VW vows to double EVs in China, calls for extension of NEV tax breaks Reuters

© Reuters. FILE PHOTO: Volkswagen’s logo is seen as it launches its ID.6 and ID.6 CROZZ SUVs at a world premiere ahead of the Shanghai Auto Show, in Shanghai, China, April 18, 2021. REUTERS/Aly Song/File Photo

SHANGHAI (Reuters) – A senior executive at Volkswagen AG (OTC: ) China reiterated on Saturday the German carmaker’s commitment to accelerating the pace of electrification in the world’s second-largest economy despite problems such as increased competition and weak demand.

VW plans to increase the number of electric vehicle charging stations in China to 17,000 by 2025, as it plans to invest 15 billion euros ($16.26 billion) in the country in electric mobility along with its three joint ventures by 2024, Stefan Mecha, chief CEO of the Volkswagen (ETR:) brand in China, told the EV 100 China Forum in Beijing.
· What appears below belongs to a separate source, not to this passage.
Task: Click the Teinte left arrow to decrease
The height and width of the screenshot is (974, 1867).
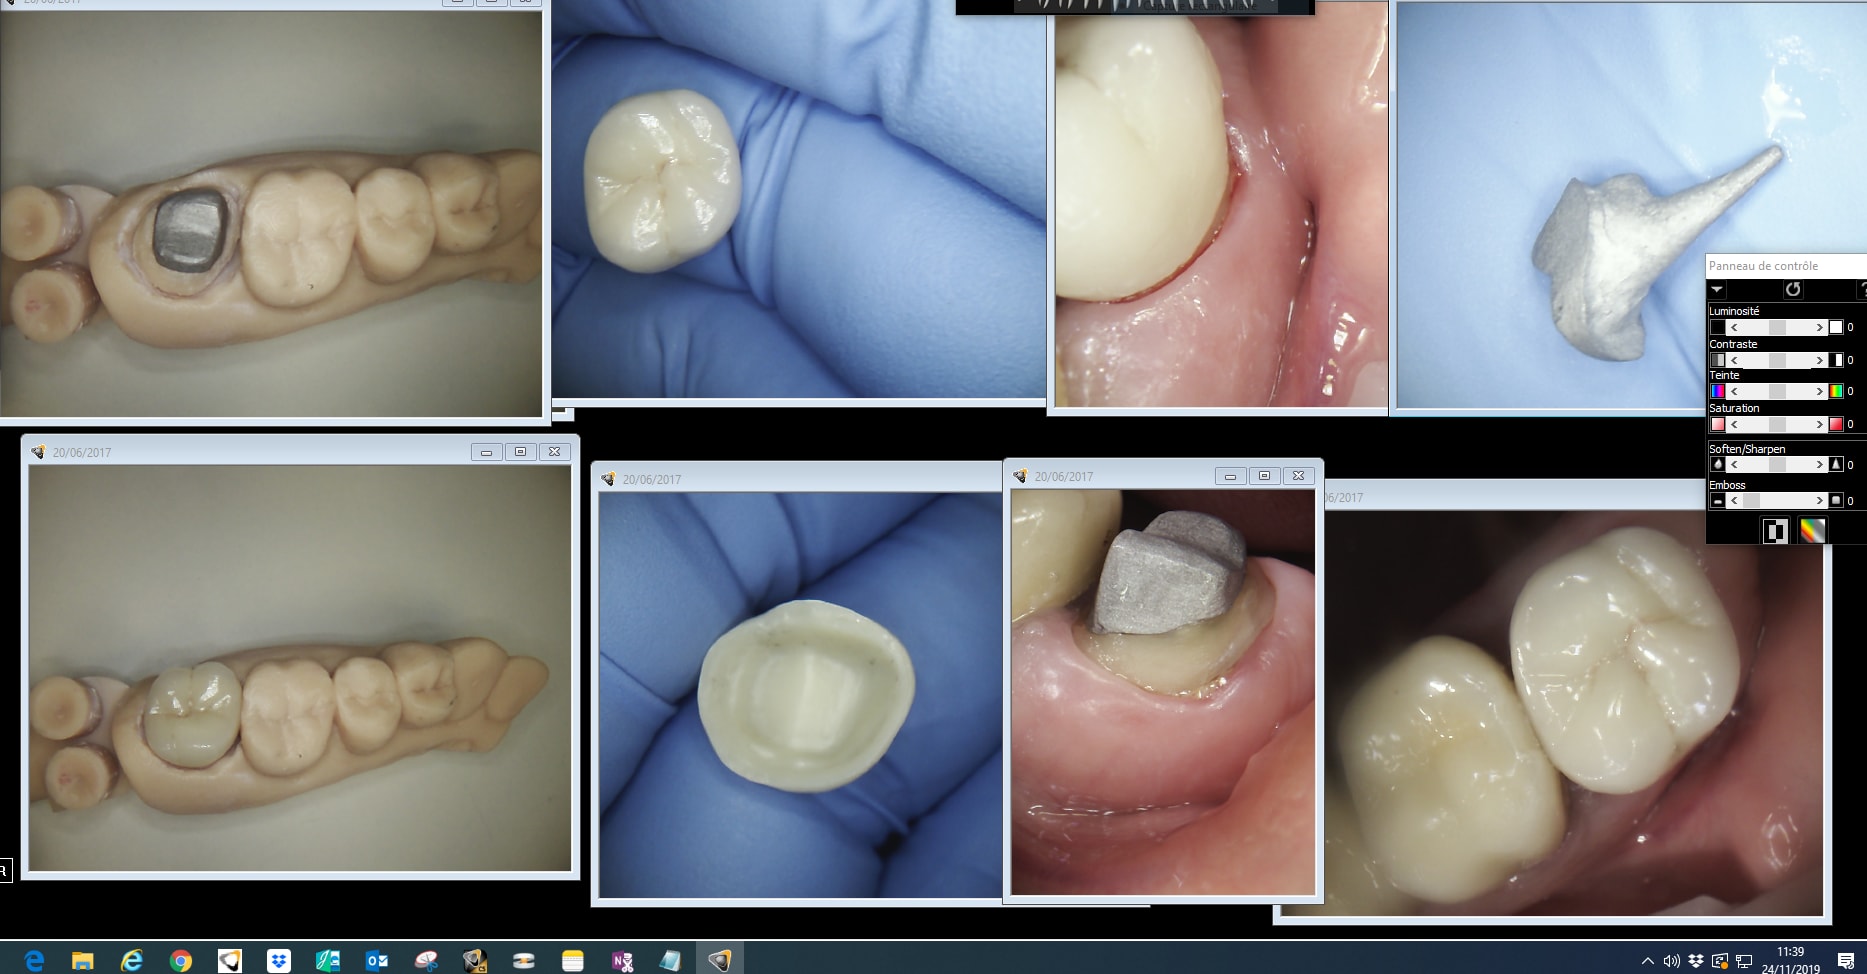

“The market is full of new, highly competitive players, but strong competition simply motivates us to constantly innovate and improve,” said Mecha.

He added that despite reduced short-term demand in China, the company is confident that there will be a recovery.

In February, Chinese electric vehicle maker BYD surpassed sales of Volkswagen to become the best-selling passenger car brand in the world’s largest car market for the second month in four months.

Mecha also called on China to extend the tax exemption on the purchase of new energy vehicles (NEVs), which includes both pure electric and plug-in hybrid cars, beyond this year as part of a policy to support the sector.

In September, China extended the tax exemption on such vehicles for one year until the end of 2023.